The concern that Bieber is Josh Tomlin 2.0 is only somewhat justified. When the Indians drafted Shane Bieber, reports claimed that his fastball mostly sat between 88-90 MPH in college, and his pinpoint command was absolutely necessary for his success. This is of course literally identical to what we have known about Josh Tomlin for years. Luckily for both Bieber and those of us who choose to watch him, apparently he wasn’t done developing physically when the Indians brought him in. By the time of his midseason promotion, Bieber’s ugly duckling fastball velocity had turned into a beautiful swan, and rose to 93.4 MPH on average, which is relievingly and significantly faster than Josh Tomlin. And while his fastball velocity grew, his control remained Tomlin-esque. Amongst pitchers who threw at least 110 innings, Shane Bieber ranked 12th in BB%, and of those who bested him, only his teammate Corey Kluber, Justin Verlander, and fellow breakout Ross Stripling struck out a greater percentage of batters. That, my friends, is the good news.

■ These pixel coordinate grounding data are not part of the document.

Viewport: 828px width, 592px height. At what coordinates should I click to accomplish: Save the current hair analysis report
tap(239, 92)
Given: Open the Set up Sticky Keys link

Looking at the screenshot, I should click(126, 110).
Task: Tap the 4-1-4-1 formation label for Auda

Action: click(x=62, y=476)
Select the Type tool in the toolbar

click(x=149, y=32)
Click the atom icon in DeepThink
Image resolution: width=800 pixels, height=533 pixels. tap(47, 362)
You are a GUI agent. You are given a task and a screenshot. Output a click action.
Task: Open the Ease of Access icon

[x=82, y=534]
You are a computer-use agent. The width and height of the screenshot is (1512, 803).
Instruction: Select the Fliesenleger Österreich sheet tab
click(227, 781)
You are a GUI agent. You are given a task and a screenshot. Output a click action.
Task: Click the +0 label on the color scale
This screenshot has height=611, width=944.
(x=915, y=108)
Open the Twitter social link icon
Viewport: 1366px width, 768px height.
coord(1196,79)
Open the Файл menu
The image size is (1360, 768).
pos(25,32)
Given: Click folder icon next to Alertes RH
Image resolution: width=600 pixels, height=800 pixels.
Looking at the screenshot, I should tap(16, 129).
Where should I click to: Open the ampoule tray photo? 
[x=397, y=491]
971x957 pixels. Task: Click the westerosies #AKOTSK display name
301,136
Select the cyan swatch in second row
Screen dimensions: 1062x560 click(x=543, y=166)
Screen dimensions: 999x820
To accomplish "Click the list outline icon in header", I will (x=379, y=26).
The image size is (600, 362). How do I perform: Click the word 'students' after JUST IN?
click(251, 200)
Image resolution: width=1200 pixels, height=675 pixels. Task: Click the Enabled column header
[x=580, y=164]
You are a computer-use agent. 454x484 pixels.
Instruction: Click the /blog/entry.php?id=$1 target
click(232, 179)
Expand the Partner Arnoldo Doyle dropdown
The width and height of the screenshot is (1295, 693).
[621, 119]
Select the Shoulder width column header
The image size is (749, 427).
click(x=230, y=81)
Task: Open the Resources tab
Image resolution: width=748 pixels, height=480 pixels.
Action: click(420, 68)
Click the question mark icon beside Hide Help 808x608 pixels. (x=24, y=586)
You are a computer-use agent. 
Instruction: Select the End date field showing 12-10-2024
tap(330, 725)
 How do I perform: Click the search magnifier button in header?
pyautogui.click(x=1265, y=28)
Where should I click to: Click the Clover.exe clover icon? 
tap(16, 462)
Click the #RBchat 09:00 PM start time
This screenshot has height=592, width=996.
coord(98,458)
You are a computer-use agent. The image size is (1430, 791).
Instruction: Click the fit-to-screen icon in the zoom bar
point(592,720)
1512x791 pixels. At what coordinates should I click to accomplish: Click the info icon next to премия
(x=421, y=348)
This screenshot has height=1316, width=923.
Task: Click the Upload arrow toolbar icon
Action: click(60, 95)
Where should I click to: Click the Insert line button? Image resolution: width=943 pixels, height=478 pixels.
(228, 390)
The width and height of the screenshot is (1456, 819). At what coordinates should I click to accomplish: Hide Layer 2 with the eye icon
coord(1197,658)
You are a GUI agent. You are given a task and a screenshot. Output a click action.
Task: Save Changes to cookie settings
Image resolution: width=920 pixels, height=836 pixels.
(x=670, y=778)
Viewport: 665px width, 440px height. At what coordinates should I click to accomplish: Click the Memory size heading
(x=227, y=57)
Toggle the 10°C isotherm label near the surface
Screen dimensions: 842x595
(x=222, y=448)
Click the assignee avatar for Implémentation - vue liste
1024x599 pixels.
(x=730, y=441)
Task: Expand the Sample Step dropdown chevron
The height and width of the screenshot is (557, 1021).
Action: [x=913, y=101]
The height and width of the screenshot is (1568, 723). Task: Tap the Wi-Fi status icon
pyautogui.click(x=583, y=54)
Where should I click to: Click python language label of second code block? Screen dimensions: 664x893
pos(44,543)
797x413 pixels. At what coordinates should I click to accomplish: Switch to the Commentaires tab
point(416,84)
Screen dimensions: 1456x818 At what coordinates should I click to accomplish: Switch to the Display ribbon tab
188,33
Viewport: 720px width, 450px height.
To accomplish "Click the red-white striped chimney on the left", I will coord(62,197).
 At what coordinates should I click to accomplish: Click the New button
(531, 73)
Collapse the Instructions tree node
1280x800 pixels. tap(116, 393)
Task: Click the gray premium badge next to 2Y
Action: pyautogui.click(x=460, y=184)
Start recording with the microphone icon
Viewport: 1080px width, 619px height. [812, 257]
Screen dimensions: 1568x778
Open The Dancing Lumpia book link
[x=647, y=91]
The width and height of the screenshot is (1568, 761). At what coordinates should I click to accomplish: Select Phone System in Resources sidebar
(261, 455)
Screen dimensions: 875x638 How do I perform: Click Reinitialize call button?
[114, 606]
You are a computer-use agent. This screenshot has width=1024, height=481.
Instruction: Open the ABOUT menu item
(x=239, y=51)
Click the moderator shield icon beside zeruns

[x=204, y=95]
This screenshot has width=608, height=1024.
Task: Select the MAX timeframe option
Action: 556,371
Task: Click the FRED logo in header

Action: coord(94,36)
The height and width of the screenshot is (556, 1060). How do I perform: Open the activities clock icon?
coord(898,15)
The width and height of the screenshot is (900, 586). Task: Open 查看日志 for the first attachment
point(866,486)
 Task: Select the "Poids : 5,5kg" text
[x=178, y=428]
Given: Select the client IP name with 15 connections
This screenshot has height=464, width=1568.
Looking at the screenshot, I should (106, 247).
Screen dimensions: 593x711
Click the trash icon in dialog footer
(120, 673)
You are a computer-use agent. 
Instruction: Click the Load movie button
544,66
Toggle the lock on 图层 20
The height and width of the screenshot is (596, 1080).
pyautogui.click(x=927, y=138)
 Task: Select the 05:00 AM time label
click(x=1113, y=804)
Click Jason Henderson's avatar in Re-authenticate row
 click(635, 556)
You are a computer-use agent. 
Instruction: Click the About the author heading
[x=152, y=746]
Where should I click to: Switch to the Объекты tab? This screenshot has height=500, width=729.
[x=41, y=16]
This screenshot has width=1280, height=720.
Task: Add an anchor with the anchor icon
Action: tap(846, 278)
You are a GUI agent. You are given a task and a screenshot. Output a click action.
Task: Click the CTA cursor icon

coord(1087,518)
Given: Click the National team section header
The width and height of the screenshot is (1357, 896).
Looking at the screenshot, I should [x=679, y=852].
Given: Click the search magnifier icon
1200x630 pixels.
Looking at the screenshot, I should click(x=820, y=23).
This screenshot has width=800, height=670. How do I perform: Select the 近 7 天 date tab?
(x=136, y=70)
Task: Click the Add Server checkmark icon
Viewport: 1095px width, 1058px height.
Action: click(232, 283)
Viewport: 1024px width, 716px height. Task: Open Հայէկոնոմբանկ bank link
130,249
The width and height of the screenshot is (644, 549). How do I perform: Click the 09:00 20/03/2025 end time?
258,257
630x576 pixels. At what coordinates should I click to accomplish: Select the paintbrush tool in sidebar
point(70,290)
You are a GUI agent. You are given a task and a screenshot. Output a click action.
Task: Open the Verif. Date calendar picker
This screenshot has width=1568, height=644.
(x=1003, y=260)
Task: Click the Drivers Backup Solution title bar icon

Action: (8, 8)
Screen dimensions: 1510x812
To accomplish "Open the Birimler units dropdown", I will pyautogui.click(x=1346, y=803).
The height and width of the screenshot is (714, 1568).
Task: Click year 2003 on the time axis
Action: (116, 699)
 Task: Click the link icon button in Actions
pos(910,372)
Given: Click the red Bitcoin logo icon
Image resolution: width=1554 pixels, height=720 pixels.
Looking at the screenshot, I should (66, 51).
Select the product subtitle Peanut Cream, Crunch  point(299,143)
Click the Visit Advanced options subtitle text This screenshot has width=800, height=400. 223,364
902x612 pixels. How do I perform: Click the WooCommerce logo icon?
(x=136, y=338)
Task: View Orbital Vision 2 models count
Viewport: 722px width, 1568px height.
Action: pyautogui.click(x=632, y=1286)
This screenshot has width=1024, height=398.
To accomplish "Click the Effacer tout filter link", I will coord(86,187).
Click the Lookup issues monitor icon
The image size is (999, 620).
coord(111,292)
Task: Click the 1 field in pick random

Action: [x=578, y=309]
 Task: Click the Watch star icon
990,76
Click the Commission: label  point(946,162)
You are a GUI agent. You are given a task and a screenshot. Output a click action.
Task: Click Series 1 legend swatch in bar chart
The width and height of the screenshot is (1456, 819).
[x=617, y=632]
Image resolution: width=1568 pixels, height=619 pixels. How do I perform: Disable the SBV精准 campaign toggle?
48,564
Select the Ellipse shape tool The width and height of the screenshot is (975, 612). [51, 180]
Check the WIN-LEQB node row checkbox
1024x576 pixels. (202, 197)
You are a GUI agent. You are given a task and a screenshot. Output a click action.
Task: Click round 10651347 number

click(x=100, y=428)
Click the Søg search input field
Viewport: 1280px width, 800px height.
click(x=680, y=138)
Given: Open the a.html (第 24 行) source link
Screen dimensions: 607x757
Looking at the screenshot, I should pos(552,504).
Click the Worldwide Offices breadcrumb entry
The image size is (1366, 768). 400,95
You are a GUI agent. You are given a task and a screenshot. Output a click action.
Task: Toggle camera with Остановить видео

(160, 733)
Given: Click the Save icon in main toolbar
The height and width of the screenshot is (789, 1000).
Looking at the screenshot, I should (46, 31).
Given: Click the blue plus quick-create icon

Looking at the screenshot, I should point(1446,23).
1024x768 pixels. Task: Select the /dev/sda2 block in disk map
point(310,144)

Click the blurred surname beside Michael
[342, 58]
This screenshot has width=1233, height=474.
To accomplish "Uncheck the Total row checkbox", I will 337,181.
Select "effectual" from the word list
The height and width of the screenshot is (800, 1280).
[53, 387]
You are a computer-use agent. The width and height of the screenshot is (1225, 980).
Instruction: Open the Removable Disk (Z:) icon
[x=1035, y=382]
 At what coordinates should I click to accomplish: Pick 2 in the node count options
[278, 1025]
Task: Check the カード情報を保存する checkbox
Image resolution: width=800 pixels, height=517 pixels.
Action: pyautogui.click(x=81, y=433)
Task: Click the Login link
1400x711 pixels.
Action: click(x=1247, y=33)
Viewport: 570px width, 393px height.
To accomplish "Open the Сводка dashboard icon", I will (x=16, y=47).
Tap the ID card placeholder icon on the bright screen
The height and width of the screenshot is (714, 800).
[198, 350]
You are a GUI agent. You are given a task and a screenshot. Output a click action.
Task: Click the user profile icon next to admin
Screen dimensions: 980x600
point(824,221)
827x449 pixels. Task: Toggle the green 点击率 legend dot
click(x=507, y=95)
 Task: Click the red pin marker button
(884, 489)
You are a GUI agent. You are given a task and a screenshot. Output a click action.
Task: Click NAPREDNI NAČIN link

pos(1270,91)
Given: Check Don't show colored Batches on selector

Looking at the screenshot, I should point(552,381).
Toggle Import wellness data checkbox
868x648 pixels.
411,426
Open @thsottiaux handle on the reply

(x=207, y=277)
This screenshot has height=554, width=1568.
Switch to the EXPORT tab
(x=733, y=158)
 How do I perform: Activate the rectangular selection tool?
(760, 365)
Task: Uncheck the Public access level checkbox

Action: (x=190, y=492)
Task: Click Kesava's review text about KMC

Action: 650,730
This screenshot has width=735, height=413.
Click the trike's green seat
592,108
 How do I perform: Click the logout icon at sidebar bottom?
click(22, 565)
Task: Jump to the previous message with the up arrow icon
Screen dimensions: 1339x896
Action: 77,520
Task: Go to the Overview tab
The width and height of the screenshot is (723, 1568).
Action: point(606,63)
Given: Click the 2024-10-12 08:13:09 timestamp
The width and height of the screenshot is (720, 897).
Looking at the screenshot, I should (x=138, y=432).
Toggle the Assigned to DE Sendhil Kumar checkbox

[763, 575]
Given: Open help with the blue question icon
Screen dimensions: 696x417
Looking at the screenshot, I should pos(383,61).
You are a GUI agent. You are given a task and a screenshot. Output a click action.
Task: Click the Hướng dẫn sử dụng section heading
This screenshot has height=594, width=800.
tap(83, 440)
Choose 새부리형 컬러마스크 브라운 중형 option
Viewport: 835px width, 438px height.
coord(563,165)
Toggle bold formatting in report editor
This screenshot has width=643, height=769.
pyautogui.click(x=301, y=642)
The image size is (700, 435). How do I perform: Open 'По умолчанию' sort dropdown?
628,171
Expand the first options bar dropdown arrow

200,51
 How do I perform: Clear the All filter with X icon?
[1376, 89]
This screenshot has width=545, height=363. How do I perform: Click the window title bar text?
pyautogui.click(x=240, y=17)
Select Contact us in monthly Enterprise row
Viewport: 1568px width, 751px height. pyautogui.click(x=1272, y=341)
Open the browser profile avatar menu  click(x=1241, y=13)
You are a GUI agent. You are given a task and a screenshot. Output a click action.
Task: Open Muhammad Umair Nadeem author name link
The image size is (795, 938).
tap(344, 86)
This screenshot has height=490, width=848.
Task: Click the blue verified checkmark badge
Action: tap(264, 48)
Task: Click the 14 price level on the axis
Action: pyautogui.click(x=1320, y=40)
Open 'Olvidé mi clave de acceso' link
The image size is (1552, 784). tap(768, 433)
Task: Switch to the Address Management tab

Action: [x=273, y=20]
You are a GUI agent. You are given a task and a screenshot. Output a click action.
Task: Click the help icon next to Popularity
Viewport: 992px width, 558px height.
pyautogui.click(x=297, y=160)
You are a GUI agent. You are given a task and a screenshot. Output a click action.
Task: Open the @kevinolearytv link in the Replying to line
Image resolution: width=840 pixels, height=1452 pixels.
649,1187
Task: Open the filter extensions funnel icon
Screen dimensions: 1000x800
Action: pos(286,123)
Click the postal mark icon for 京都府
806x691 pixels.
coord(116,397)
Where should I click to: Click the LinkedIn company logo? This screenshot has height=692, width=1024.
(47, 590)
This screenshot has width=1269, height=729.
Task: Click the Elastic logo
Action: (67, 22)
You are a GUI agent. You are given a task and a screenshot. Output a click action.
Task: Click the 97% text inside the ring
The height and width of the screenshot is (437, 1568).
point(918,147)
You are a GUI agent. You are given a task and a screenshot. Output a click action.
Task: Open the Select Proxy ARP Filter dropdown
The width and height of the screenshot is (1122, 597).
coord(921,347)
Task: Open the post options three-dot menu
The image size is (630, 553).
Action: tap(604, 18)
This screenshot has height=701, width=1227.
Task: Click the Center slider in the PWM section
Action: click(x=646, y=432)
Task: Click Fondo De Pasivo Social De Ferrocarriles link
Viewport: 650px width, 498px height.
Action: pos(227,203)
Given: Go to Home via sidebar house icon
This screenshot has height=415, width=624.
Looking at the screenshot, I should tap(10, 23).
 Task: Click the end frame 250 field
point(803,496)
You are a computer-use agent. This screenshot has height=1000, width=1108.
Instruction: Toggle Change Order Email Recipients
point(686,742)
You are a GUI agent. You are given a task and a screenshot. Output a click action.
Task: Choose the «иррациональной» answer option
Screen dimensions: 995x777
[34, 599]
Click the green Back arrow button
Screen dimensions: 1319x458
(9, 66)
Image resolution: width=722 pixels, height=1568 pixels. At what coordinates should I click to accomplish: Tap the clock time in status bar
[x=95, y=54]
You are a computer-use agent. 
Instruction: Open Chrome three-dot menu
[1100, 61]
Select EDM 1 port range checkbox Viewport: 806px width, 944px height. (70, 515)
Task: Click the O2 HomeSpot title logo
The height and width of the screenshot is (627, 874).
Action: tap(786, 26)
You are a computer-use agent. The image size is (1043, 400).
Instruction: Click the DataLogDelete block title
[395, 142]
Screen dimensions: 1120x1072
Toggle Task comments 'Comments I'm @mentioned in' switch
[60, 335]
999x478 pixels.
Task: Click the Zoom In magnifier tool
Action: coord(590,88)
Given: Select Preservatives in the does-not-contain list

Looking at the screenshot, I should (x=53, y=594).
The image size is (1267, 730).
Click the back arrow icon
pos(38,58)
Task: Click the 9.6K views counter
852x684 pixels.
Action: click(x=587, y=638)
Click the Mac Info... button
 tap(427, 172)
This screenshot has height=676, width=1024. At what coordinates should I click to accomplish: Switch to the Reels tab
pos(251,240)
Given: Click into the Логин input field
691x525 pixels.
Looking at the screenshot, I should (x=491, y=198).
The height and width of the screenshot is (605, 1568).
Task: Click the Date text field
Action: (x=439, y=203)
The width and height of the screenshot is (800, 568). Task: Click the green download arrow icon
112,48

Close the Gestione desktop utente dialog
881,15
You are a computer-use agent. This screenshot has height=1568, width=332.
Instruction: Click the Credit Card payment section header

Unlike Tomlin, Shane Bieber’s stuff is above-average, which in 2018 led to a gaudy K%-BB%. Like Tomlin, batters seem to make the most of their contact off of Shane Bieber. In the pre-Statcast era, writers like me may have simply looked at the wide gap between his ERA and FIP (fielding-independent pitching), then the .356 BAbip that he allowed, and chalked up the 4.55 ERA to bad luck. Now, with Statcast, we can measure the fashion in which opposing batters struck the ball in order to evaluate performance versus results. It turns out the fashion in which opposing batters struck the ball against Bieber was solid. The average exit velocity Bieber surrendered, 89.4 MPH, was in the bottom 9% of the Major Leagues. I’m sorry to report that this is the bad news.
Still, there is hope for Not Justin. Bieber knows that much of the damage done against him last season was at the hands of left-handed opponents, who roughed him up to the tune of a .383 wOBA, over 100 points higher than what righties were able to manage. Ryan Lewis of the Akron Beacon Journal has reported that Bieber has been toiling away this past offseason in an effort to revamp his change-up as a weapon against opposite-handed hitters. Bieber told Lewis that “last year, nothing was going away from [lefties], so…[the change-up is] something to change speeds on them and give them a different look and being able to throw it in any count is going to be big for me.” Last season, Shane Bieber used his curveball against lefties in the way most starters would use their change-ups. The lefties that were raised in polite homes thanked Bieber for this as they rounded second. If the young hurler’s claimed confidence in his change-up is genuine, his platoon splits will likely shrink in 2019, which could lead to a huge step forward for young Shane Bieber.
As it was in 2016, and again in 2017, the Cleveland starting rotation has a chance to be historically great. Even as I’ve laid out possible red flags (or constructive criticism) for each of the members of the rotation, it remains the one with the highest floor and ceiling; it’s brimming with talent in a way that no other team can boast. The biggest question surrounding the rotation isn’t a matter of its quality, but rather whether the rest of the team will drag it down. Nonetheless, for pitching geeks both hometown and national, the Cleveland Indians starting rotation will be a treat to watch in April through September, and perhaps beyond.